◆ Action item ◆
Print only the closing part of the entries. It starts at the line containing "投稿フォームへ (1238, 191)" and includes the final line, exactly as written.

Saved data entries:

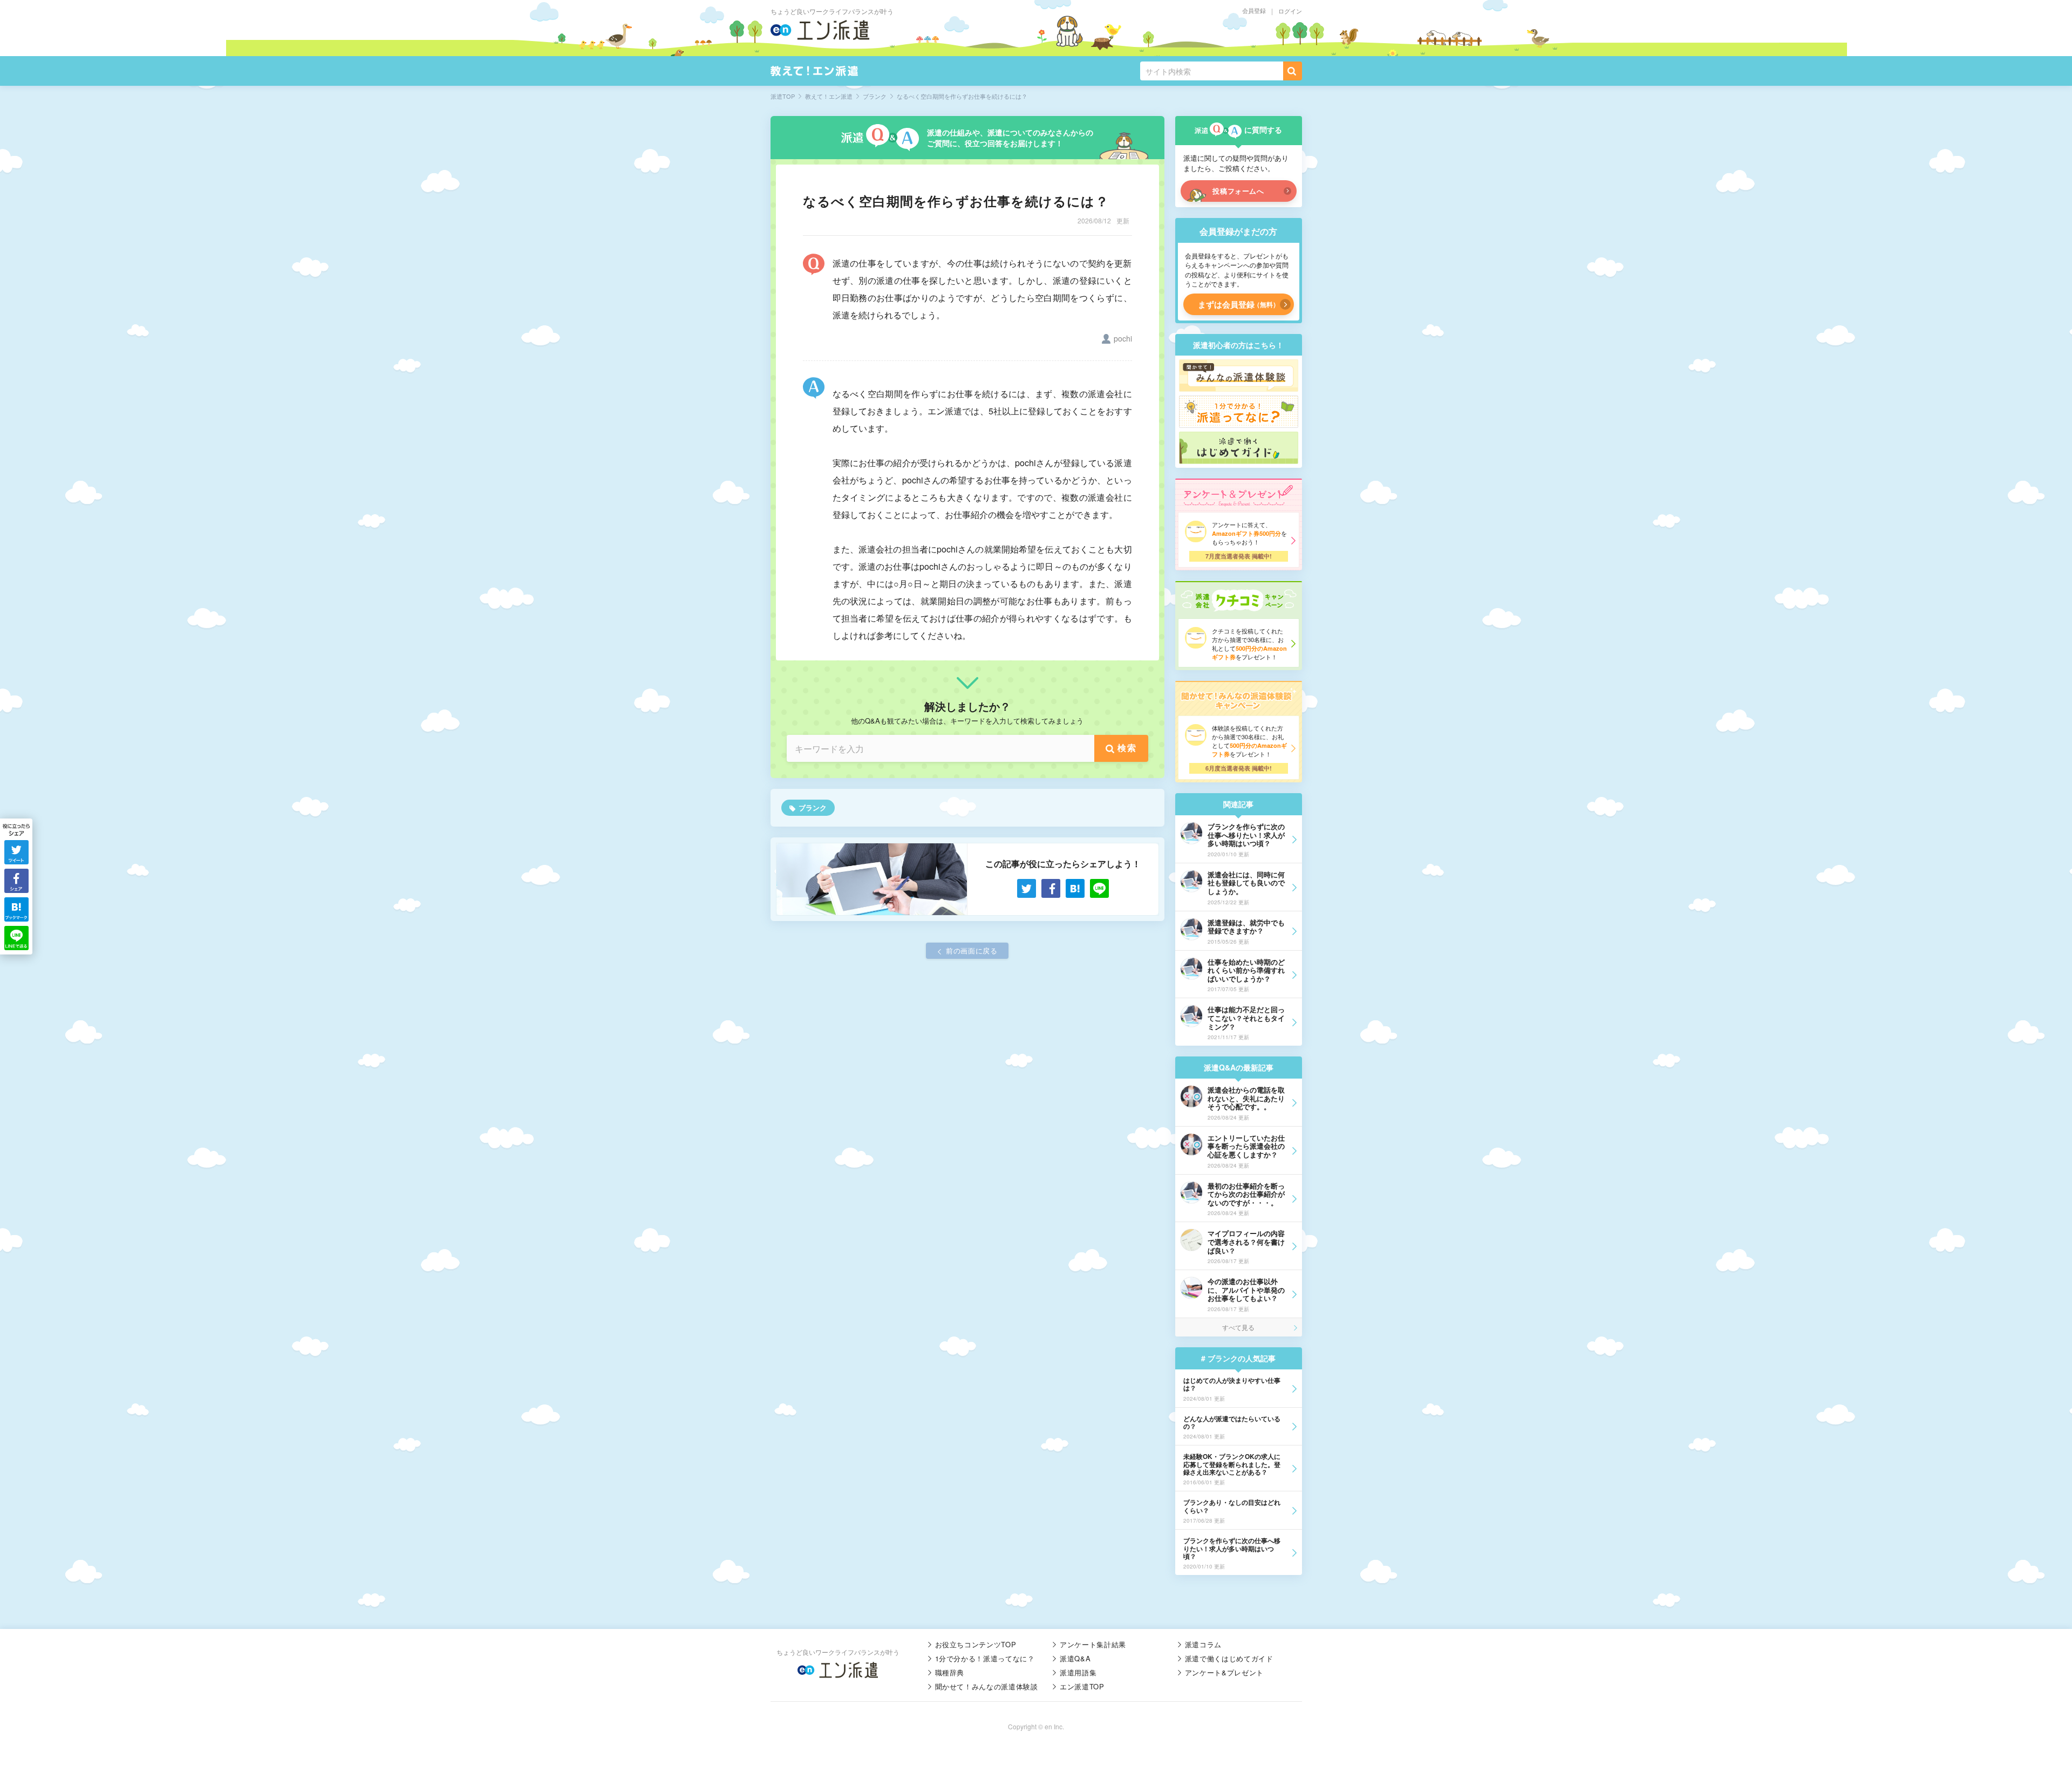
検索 (1126, 747)
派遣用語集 (1078, 1672)
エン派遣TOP (1082, 1686)
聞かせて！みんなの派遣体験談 (986, 1686)
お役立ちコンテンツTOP (976, 1644)
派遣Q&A (1075, 1658)
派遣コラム (1203, 1644)
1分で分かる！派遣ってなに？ (985, 1658)
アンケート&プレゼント (1224, 1672)
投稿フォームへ (1238, 191)
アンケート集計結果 (1093, 1644)
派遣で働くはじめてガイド (1229, 1658)
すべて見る (1238, 1327)
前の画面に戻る (972, 950)
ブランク (813, 807)
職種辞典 (950, 1672)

◆ Written answer ◆
投稿フォームへ (1238, 191)
アンケート集計結果 (1093, 1644)
派遣で働くはじめてガイド (1229, 1658)
すべて見る (1238, 1327)
前の画面に戻る (972, 950)
ブランク (813, 807)
職種辞典 (950, 1672)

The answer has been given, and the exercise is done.